東方外来録 博麗の神主の幻想入り 作:ロッド
霊夢は図書館付近の廊下を歩いていると、急に嫌な予感を感じ取り、針を数本取り出して警戒する。冷や汗を流しつつ、図書館の扉を開けて入った。
「……ここは?」
「紅魔館にある地下図書館よ。私は図書館の主、パチュリー・ノーレッジ。」
読書を中断したパチュリーは、霊夢の力を観察している。敵意を感じないと判断した霊夢は、針を消す。
「僕は博麗霊夢。博麗の神主…異変を終わらせにきた。」
「貴方が守護者ね。貴方の友人ならさっき、出ていったわ。今からいけば、合流できるわよ。」
「パチュリーさんは黒幕の仲間ではないの?」
霊夢のちょっとした疑問に、パチュリーは読書を続けながら、親切に答えた。
「私はあの子の友人だけど、戦闘には参加しないわよ。私は魔法使いであり、力は貸すけれど、対価が必要だわ。今回は戦闘には参加しない条件で、力を貸した。」
「………わかったよ。それじゃあ…」
霊夢が図書館を出ようと、扉に触れた瞬間に破壊されて、霊夢は後ろに下がった。パチュリーは立ち上がり、魔力を込め始めた。
「博麗霊夢…貴方は逃げなさい。」
「どういうこと?」
パチュリーに逃げるように言われた霊夢だが、既に遅く、妖気を漂わせながら、レミリアの妹、フランドール・スカーレットが入ってきた。
「…………この妖気は!?」
「トナリニイルノハ…ニンゲン?オネエサマトアソブマエニ…オマエトアソブヨ!」
フランは瞳を紅く染めて、炎の大剣を振り回して霊夢に斬り掛かると、氷の弾幕を発射させるが、炎の大剣に斬られて溶けた。
(やっぱり、氷の弾幕じゃ無理。)
「オモシロクナイヨ…」
霊夢は懐から針を取り取り出すと、フランに向けて投げ、一直線にフランの右手に刺さり、猛烈な痛みが走った。
「やっぱり、吸血鬼には銀製が効くね。霊力も込めたから…」
痛みが治まったフランは、霊夢を睨み付けながら妖力を放出させている。パチュリーは霊夢に、フランの能力をいった。

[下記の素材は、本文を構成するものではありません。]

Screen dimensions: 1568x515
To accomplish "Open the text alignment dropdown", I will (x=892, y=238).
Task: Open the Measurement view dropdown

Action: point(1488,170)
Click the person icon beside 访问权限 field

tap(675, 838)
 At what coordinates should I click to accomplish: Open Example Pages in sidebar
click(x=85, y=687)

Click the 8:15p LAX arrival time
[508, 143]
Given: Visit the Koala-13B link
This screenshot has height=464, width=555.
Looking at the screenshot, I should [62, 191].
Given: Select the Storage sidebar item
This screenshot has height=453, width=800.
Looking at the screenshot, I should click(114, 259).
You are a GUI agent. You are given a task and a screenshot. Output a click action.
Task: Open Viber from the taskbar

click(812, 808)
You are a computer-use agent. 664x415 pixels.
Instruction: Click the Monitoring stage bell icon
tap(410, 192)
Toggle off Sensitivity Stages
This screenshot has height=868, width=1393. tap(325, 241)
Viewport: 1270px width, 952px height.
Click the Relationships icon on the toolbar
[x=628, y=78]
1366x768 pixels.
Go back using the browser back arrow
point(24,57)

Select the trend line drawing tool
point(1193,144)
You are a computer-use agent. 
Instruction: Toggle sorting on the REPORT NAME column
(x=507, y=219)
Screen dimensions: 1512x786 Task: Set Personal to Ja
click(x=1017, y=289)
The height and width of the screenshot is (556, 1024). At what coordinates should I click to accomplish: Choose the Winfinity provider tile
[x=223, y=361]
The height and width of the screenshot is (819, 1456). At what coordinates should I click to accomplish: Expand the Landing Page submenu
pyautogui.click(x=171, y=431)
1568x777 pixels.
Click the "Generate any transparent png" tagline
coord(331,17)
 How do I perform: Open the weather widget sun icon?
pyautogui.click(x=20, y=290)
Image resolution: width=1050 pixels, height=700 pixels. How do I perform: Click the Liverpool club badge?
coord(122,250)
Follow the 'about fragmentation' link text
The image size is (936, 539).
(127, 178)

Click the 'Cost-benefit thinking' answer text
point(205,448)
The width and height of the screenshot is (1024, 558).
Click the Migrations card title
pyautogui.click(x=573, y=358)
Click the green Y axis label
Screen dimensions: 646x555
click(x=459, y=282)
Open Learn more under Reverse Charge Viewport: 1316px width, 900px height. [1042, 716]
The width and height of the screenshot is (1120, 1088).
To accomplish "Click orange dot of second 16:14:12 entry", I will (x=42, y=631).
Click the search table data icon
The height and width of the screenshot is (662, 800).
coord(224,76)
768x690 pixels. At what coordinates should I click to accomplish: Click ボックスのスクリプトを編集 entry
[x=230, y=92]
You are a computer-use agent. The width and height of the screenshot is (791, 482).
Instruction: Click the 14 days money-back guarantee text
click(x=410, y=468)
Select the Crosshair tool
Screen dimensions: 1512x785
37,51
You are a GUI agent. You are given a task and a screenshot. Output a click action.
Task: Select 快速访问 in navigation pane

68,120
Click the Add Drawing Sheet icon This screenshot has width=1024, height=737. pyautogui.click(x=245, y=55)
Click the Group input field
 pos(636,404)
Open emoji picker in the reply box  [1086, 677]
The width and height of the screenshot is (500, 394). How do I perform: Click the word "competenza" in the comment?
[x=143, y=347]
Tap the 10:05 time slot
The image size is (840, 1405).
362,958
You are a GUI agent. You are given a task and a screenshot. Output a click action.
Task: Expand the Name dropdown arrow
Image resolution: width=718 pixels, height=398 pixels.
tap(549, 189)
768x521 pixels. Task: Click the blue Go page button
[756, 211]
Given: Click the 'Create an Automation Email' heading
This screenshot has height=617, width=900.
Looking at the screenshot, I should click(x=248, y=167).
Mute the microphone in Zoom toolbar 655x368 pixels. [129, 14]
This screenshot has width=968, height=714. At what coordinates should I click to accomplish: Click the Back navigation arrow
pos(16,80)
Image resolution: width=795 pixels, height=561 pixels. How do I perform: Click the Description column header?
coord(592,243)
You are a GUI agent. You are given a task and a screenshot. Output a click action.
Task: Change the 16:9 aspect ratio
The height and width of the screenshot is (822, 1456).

「あの子はレミリア・スカーレットの妹、フランドール・スカーレット。能力は【ありとあらゆるものを破壊する程度の能力】よ。」
「なんだって!?」
霊夢が能力を聞いて、目を見開いている。フランは炎の大剣を振って、パチュリーに炎の斬撃を飛ばした。
「危ないわね。【アクアシールド】」
水の結界で防ぐが、水が蒸発してしまい、結界が消えて相殺した。
「……フランの狂気が暴走してる。大人しくさせないと…」
「狂気…どういうこと?」
炎の斬撃が霊夢に迫った瞬間、何処からか札が飛んできて結界が張られたため、炎の斬撃と相殺した。
「あの札は?」
「霊夢!無事か?」
魔理沙が図書館に入ってきた。札を投げたのは魔理沙のようだ。服が少々破れているようだが…
「霊夢とパチュリー、何があったんだぜ?」
パチュリーは魔理沙に事情を説明すると、魔理沙は暴走しているフランを見つめる。
「495年…でもそれは…」
「ニンゲンガフエタ。ワタシトアソボウ!」
フランが4人に分身すると、一斉に襲い掛かってきた。霊夢、魔理沙、パチュリーは一旦その場から離れて、駆け出していったのだった。